Machine Learning is a particular branch in AI. It focuses on algorithms which construct models based on observed data. An essential part is the learning: given different data, you could get a different model. Again, there are many sub-fields and branches, depending on the methodology used, and the problem specification (for example, do you just want to learn which examples are “good” or “bad”, or do you want the algorithm to learn what actions to take in a specific situation?).
Deep Learning is a particular technique in Machine Learning. It uses an Artificial Neural Network with many layers, using particular clever techniques to learn the optimal model parameters. Every individual node in the network represents some “feature” which helps in representing the input or assigning a class to the input. For example, if all the inputs are faces, a node might be “nose width” or “average skin tone” or something like that. Crucially, the people creating the network do not need to put these features in themselves. The algorithm will automatically decide which features work best to accomplish its task.

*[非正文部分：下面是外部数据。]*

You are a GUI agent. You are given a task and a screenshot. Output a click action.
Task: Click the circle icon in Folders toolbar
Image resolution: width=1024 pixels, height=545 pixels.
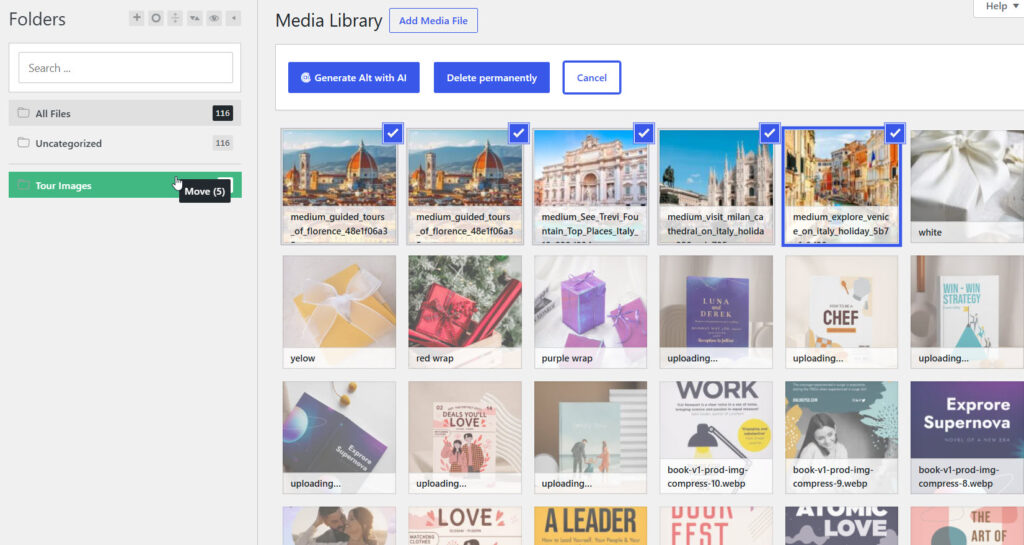pos(155,18)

Data Science is a different field, related to AI. It looks at how algorithms can help to deal with vast amounts of data. It includes visualization of data (how to make a large dataset more easy to visualize for humans), Data Mining (automatically finding interesting patterns in data sets), or learning models (which leads to Machine Learning).
深度学习带来的产品革命
而针对深度学习,Google Brain 团队工程师 Eric Jang 介绍了哪些产品正在被深度学习改造着(顺序不分先后):
定制数据压缩、压缩传感、数据驱动型传感器校准、离线人工智能、人机互动、游戏、艺术助理、非结构化数据挖掘、语音合成。

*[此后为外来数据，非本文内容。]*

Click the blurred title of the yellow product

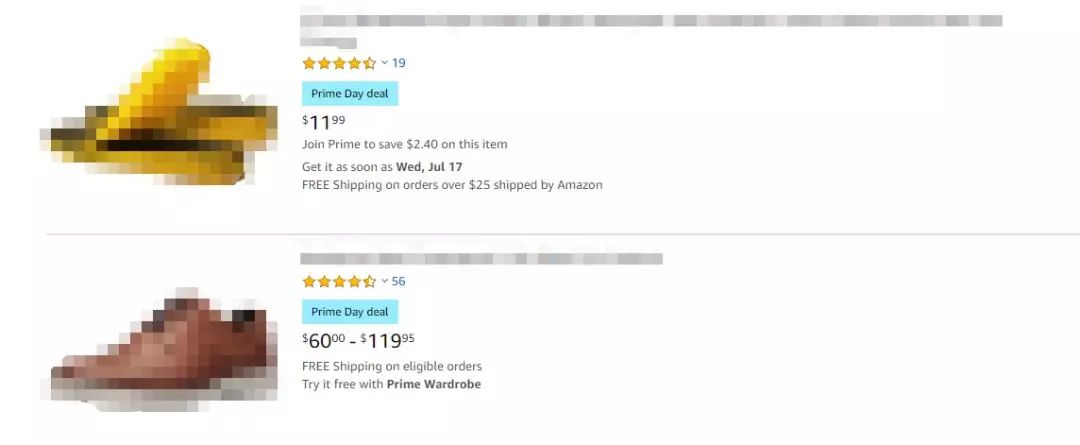point(650,21)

这里特别强调两个:离线人工智能和语音合成,所谓离线人工智能是可以让包括手机在内的设备以不联网的方式实现某种智能的功能,比如 Google 自家的拍照翻译,苹果的 Siri 也有一些功能,在最新 的iOS 10 里,苹果相册推出的人脸识别也是离线人工智能的方式,但就目前而言,离线人工智能还有两大缺陷:其一精确度不够,毕竟智能手机的计算能力有限;其次,智能手机等移动设备的电池容量制约了其进展,如 iOS 10 相册的人脸识别只能在 iOS 设备充电时才运行。

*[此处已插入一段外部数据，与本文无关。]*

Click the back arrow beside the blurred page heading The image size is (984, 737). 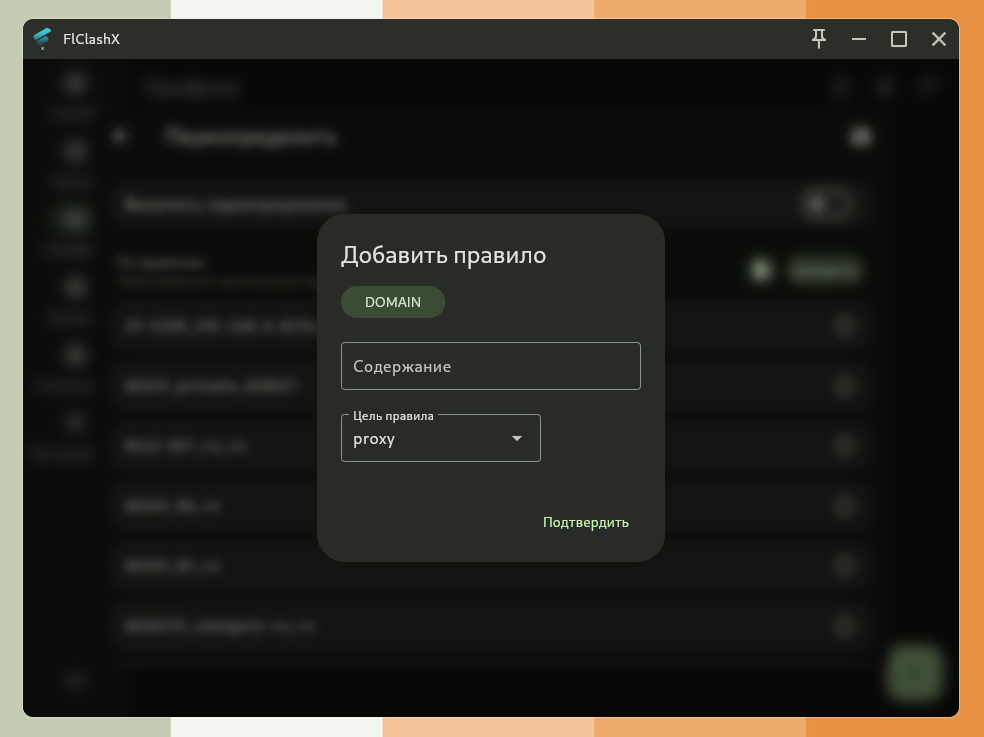(121, 136)
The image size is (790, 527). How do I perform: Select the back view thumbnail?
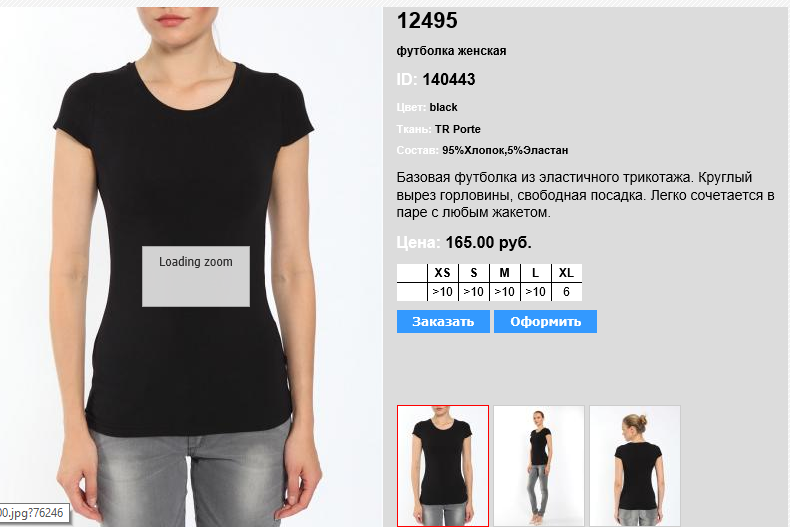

关于语音合成。这项技术事实上已经相当成熟,国内阿里云也曾展示过自家人工智能产品模仿马云说话的样子。但需警惕的一点,随着人工智能的快速发展,新一轮社会工程学攻击将带来巨大破环里,比如基于语音合成技术的电话诈骗….. 在这里推荐《纽约时报》高级科技记者 Markoff 的一篇深度报道。
深度学习让芯片业走入新的十字路口?
当世界开始被深度学习改变的时候,整个科技的产业链条也开始了某种程度的充足。尤其是随着摩尔定律寿命越来越短的大背景下,《连线》杂志 Cade Metz 表示,自己最近几天被来自咨询公司的人「骚扰」——对方表示可以付费让其分析芯片业的走向——这是因为 Metz 早前报道了 Google 如何为人工智能制造芯片的文章,同时《连线》杂志也在上月长文独家披露了微软围绕 FPGA 的研发历程。咨询公司此举多数是由其背后的客户——芯片厂商所驱动,由此可见芯片业对于人工智能的不确定性。
Metz 坦言:
Today, Internet giants like Google, Facebook, Microsoft, Amazon, and China’s Baidu are exploring a wide range of chip technologies that can drive AI forward, and the choices they make will shift the fortunes of chipmakers like Intel and nVidia. But at this point, even the computer scientists within those online giants don’t know what the future holds.
但在可预见的时间表中,人工智能趋势下的芯片业未来一定包含以下两大趋势:
- 转向深度学习;
- 可扩展到智能手机的新一代芯片;